--- Excerpted passage ---
━━━━━━━━━━━━━━━━━━━━━━━━━━━━━━

Hello, dear readers!  Thank you all for your kind notes of concern – your humble blogger barely survived being washed away by the storm that slammed into the Bay Area this past Thursday and Friday.  The devastation is heartbreaking, but, rest assured, your humble blogger is determined to march onward!

bay area storm picture

Just as the skies let forth their blessings on the reluctant recipients of San Francisco and the surrounding areas, so, too, your humble blogger will rain down his wrath upon his luckless readers in the form of another blog post.

The case I bring to your attention today is that of Coon v. Swift Transportation.  Applicant was a student long-haul truck driver out on assignment when he took a dinner break, only to be viciously assaulted after parking the truck and walking to get dinner.  The employer’s policy was to have drivers stay with the trucks in “high theft areas,” which, apparently, includes the entirety of Southern California.  (By contrast, Northern California is regarded as an area of high awesomeness, so there!)

Even after the arrest of the assailant, there had been no allegations of any personal connection between the assailant and applicant.  So, in all likelihood, this was “nothing personal” and really about either hurting an unfortunate victim, or effecting a robbery through extremely violent means.

The WCJ and the WCAB both found the injuries sustained as the result of the assault to be compensable.  Applicant was a commercial traveler, in that he was traveling with the truck on the way to a delivery.  So, even when he stopped to rest, sleep, or eat, he was still “on the job.”  Furthermore, he was following his employer’s instructions to stay with the truck to prevent theft.  In fact, it is entirely possible (and probably likely) that had he left the truck in a parking lot and retired to a hotel for the night, he and the assailant would not have crossed paths.

Another point of interest in this case, however, is that the defense apparently cited to the case of County of San Bernardino v. WCAB (Tuttle), a 1997 Court of Appeal case that was NOT Published.  In Tuttle, the Court of Appeal ruled that the victim of an assault failed to carry his burden in showing that the assault was related to his employment.  Presumably, when taken with the Court of Appeal’s ruling that Labor Code section 3202 is inapplicable when the compensability of an injury has not yet been determined, the defense had an argument against compensability.

In its opinion, the WCAB cautioned the defense against relying on unpublished opinions, as such behavior is expressly prohibited by California Rules of Court 8.1115.  However, in this case, does it matter?  Even if the injury were not otherwise compensable – even if the assault were of a personal nature completely unrelated to his job duties… he’s a commercial traveler!

May you have an easy week, dear readers, and, of course, Happy Channukah!

━━━━━━━━━━━━━━━━━━━━━━━━━━━━━━

--- Data excerpt ---

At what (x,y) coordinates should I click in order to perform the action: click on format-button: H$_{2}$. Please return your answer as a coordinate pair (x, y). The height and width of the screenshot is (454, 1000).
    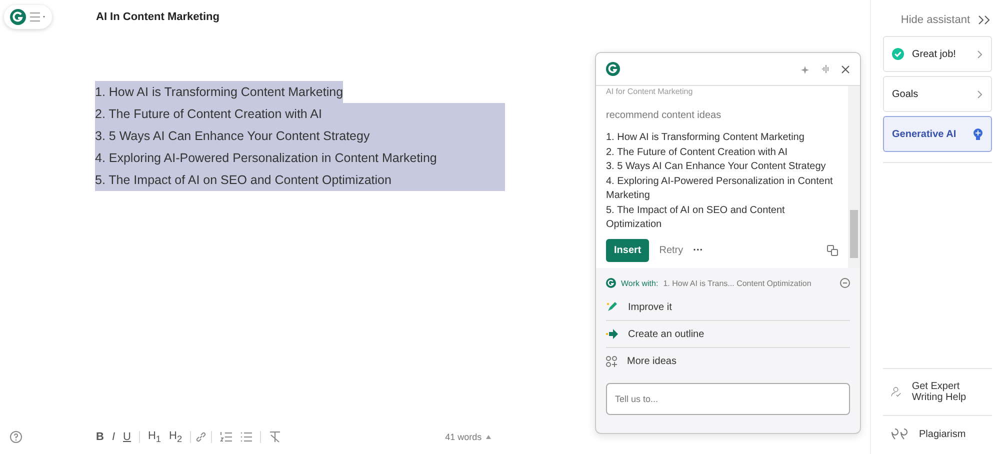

━━━━━━━━━━━━━━━━━━━━━━━━━━━━━━

--- Aim of the exercise ---
According to the blog post, which rule forbids relying on unpublished opinions? Answer using only the blog post.

--- Written response ---
California Rules of Court 8.1115.